---- Information supplied
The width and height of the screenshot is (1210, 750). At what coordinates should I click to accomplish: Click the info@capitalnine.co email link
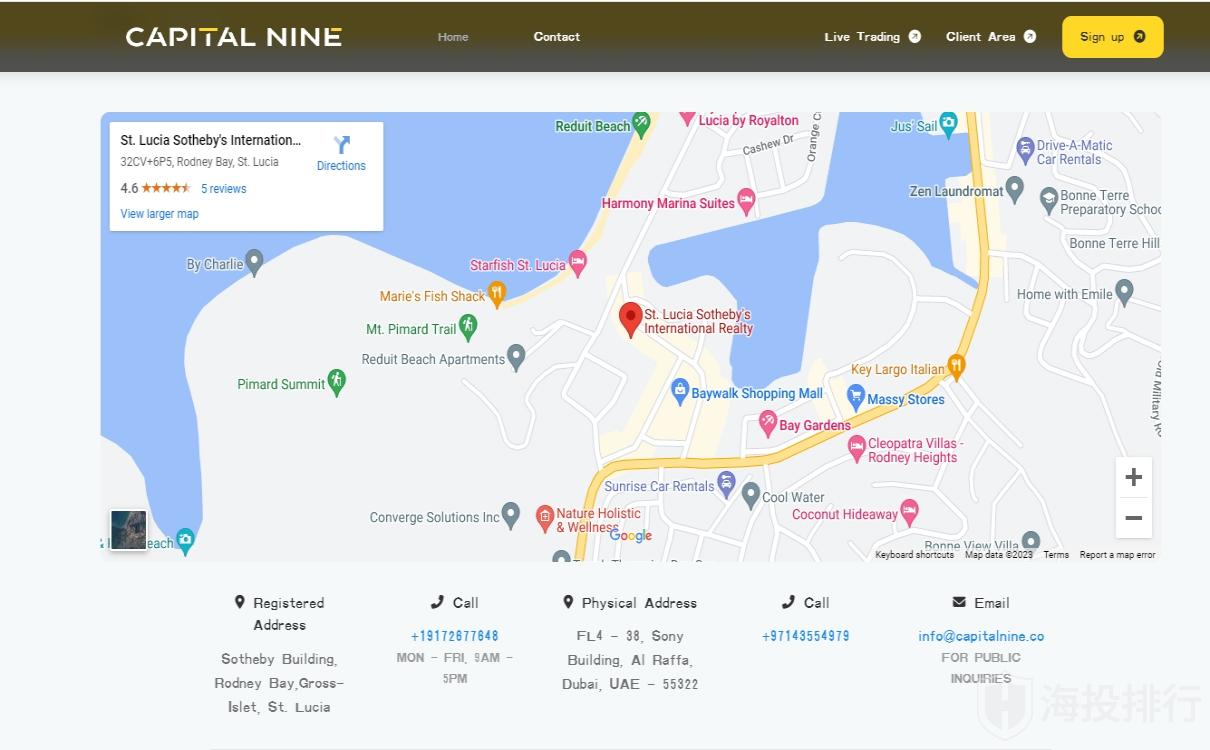pos(981,636)
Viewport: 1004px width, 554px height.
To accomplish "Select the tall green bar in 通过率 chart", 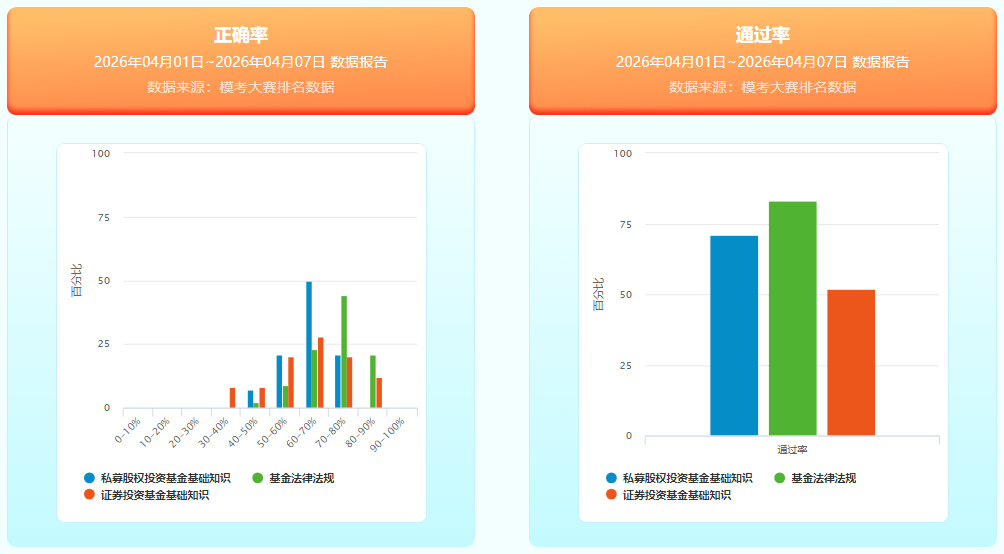I will point(792,318).
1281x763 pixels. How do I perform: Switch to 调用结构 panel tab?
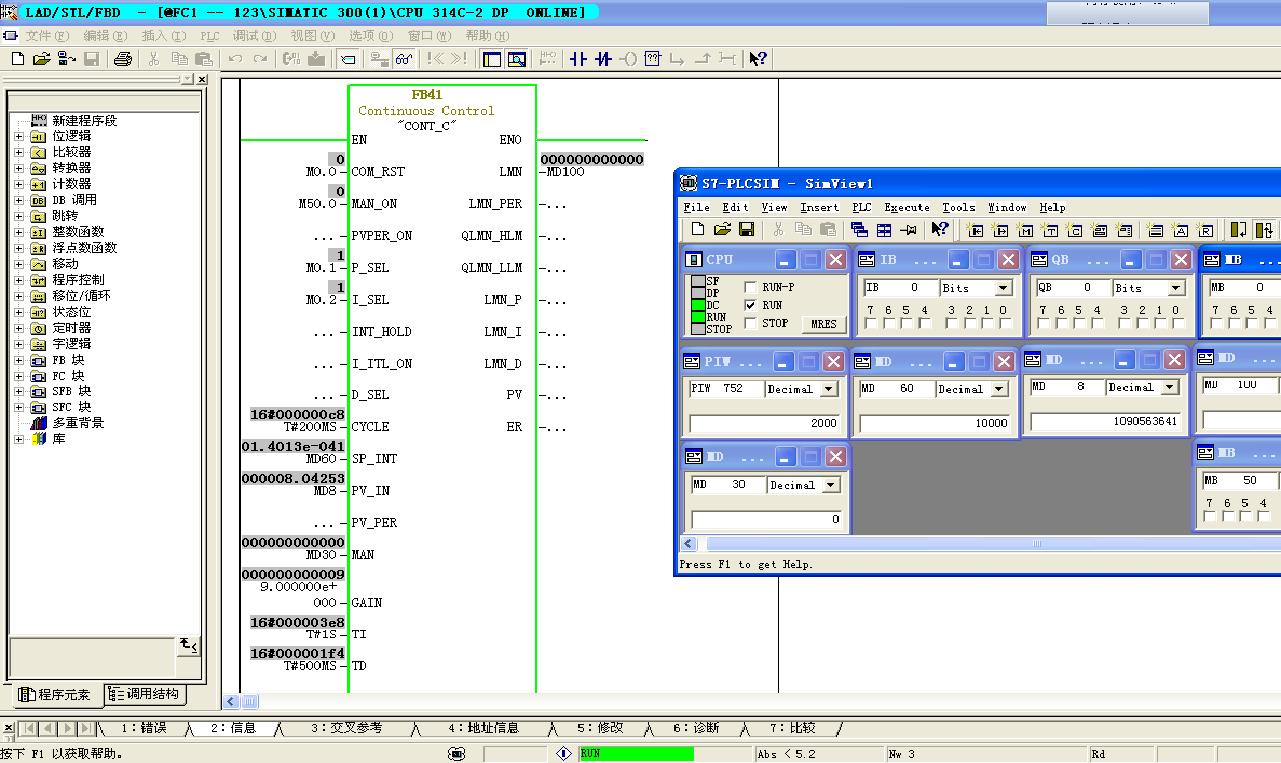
--------
Exercise requirements -> Restate exactly, please, only the lines between the start of the data and the line containing "Viewport: 1004px width, 554px height.", both ends included, skipping the pictures.

Written reply ->
The width and height of the screenshot is (1210, 750). At what coordinates should I click to accomplish: Click the info@capitalnine.co email link
pos(981,636)
Viewport: 1004px width, 554px height.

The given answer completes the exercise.